In the previous chapter, we were introduced to an approach for improving the accuracy of the results we wanted to extract from documents using Amazon Augmented AI (Amazon A2I). We saw that Amazon A2I can be added to a document processing workflow to review model prediction accuracy. This enabled us to include human reviews in LiveRight's check processing system.
In this chapter, we will walk through an extension of the previous approach by including Amazon Comprehend for text-based insights thereby demonstrating an end-to-end process for setting up an auditing workflow for your custom named entity recognition use cases. We put together this solution based on our collective experience and the usage trends we have observed in our careers. We expect to be hands-on throughout the course of this chapter, but we have all the code samples we need to get going.
With machine learning (ML), companies can set up automated document processing solutions that can be trained to recognize and extract custom entities from your documents. This helps you derive unique insights from your text corpus. These insights can help drive strategic decisions. However, there are certain challenges that need to be navigated first. Typically, companies receive large volumes of incoming documents of different templates, with varying contents, in multiple languages. Also, as businesses grow, the type and volume of documents evolve, and very soon you get into a maintenance overhead situation trying to keep the various templates, formats, and rules synchronized with how you are trying to use these documents for your operational needs. Furthermore, you will have to ensure your infrastructure is able to scale to support your processing needs.
To solve these challenges, we will show you how you can use the ready-made ML capabilities of Amazon Textract, leveraging transfer learning to create a custom entity recognition model with Amazon Comprehend, and auditing the predictions with a human reviewer loop using A2I. We introduced Amazon A2I in detail in Chapter 13, Improving the Accuracy of Document Processing Workflows. In this chapter, we will navigate through the following sections:
For this chapter, you will need access to an AWS account at https://aws.amazon.com/console/. Please refer to the Signing up for an AWS account subsection within the Setting up your AWS environment section in Chapter 2, Introducing Amazon Textract, for detailed instructions on how you can sign up for an AWS account and sign in to the AWS Management Console.

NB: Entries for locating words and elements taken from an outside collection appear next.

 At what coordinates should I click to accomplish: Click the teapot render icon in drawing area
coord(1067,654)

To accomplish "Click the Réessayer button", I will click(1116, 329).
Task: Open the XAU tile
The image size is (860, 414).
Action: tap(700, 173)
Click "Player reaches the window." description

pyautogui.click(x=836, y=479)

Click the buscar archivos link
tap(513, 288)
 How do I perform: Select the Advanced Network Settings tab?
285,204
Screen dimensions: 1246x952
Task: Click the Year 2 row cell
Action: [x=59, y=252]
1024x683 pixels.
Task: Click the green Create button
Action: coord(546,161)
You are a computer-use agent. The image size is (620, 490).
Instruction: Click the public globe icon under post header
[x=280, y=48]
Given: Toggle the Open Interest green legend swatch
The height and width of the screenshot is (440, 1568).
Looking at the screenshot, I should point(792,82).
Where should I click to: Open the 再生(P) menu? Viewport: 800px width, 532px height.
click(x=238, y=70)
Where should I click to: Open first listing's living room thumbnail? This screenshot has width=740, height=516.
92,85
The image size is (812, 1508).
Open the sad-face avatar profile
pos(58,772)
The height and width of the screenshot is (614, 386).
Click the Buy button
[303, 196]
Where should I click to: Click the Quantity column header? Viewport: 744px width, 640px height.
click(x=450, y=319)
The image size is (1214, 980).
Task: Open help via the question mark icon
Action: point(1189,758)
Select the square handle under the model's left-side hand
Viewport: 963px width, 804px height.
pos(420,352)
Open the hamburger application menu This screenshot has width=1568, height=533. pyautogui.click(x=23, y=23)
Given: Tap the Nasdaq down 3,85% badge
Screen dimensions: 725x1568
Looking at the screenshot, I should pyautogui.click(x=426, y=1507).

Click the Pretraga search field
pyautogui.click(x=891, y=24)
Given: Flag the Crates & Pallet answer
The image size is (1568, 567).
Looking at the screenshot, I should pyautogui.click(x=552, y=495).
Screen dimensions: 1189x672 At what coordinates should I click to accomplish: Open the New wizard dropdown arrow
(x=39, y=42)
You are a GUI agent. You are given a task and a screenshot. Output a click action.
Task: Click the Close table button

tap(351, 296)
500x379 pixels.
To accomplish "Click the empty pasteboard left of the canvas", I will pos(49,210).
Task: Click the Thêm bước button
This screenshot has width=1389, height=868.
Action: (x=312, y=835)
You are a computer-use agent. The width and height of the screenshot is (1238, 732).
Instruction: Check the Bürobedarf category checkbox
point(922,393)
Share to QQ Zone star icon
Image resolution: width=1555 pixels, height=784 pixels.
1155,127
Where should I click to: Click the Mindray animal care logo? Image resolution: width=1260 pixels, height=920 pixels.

The Python code and sample datasets for the solution discussed in this chapter can be found at the following link: https://github.com/PacktPublishing/Natural-Language-Processing-with-AWS-AI-Services/tree/main/Chapter%2014.
Check out the following video to see the Code in Action at https://bit.ly/3GoBh1B.
Financial organizations receive significant volumes of loan applications every day. While the major organizations have switched to fully digital processing, there are still many banks and institutions across the world that rely on paper documents. To illustrate our example, let's go back to our fictitious banking corporation, LiveRight Holdings Private Limited, and review the requirements for this use case:
As the enterprise architect for the project, you decide to use Amazon Textract to leverage its pre-trained ML model for text extraction, the Custom Entity Recognizer feature of Amazon Comprehend to incrementally create your own entity recognizer for loan application checks without the need to build complex natural language processing (NLP) algorithms, and A2I to set up a human review workflow to monitor predictions from your entity recognizer and send feedback to the recognizer to improve its detection capabilities for entities unique to the use case.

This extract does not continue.